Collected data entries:
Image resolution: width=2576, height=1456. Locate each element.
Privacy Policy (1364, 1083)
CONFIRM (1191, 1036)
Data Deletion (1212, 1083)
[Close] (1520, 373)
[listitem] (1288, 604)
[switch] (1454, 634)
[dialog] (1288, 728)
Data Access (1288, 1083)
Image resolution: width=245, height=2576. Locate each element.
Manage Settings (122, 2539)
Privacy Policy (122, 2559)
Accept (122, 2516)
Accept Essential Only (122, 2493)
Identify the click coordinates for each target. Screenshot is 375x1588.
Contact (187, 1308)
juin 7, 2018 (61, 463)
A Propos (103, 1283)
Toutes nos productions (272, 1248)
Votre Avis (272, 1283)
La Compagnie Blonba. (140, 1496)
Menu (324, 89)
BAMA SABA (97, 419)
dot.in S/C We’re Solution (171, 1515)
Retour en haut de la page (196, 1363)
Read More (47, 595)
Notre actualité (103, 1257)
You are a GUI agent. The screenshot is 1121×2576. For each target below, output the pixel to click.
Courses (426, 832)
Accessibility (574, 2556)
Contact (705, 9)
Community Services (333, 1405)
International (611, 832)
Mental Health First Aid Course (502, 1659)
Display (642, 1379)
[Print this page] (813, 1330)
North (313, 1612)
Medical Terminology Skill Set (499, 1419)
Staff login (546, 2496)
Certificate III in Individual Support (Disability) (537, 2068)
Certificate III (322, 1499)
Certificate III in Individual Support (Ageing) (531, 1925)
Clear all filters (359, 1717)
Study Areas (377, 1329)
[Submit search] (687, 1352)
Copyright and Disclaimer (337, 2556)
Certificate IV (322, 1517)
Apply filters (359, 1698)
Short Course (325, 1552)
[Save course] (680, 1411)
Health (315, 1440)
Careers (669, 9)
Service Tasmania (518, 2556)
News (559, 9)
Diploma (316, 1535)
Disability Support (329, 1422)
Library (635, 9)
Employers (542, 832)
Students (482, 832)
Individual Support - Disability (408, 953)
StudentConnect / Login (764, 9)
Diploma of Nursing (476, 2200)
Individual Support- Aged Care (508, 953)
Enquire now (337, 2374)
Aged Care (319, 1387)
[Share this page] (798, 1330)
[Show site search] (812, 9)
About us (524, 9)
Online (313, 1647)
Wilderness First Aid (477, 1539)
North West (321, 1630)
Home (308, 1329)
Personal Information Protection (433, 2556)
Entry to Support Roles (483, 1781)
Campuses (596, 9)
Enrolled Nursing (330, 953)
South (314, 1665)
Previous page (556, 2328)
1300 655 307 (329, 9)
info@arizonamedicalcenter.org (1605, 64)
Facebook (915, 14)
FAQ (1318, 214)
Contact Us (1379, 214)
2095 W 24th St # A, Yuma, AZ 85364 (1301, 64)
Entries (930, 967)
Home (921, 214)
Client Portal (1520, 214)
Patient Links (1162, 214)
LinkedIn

Try it:
Output only a verbatim copy of the lines spanning from the line that contains "Careers (669, 9)" to the end of the records above.

Result for this exercise:
Careers (669, 9)
Service Tasmania (518, 2556)
News (559, 9)
Diploma (316, 1535)
Disability Support (329, 1422)
Library (635, 9)
Employers (542, 832)
Students (482, 832)
Individual Support - Disability (408, 953)
StudentConnect / Login (764, 9)
Diploma of Nursing (476, 2200)
Individual Support- Aged Care (508, 953)
Enquire now (337, 2374)
Aged Care (319, 1387)
[Share this page] (798, 1330)
[Show site search] (812, 9)
About us (524, 9)
Online (313, 1647)
Wilderness First Aid (477, 1539)
North West (321, 1630)
Home (308, 1329)
Personal Information Protection (433, 2556)
Entry to Support Roles (483, 1781)
Campuses (596, 9)
Enrolled Nursing (330, 953)
South (314, 1665)
Previous page (556, 2328)
1300 655 307 (329, 9)
info@arizonamedicalcenter.org (1605, 64)
Facebook (915, 14)
FAQ (1318, 214)
Contact Us (1379, 214)
2095 W 24th St # A, Yuma, AZ 85364 (1301, 64)
Entries (930, 967)
Home (921, 214)
Client Portal (1520, 214)
Patient Links (1162, 214)
LinkedIn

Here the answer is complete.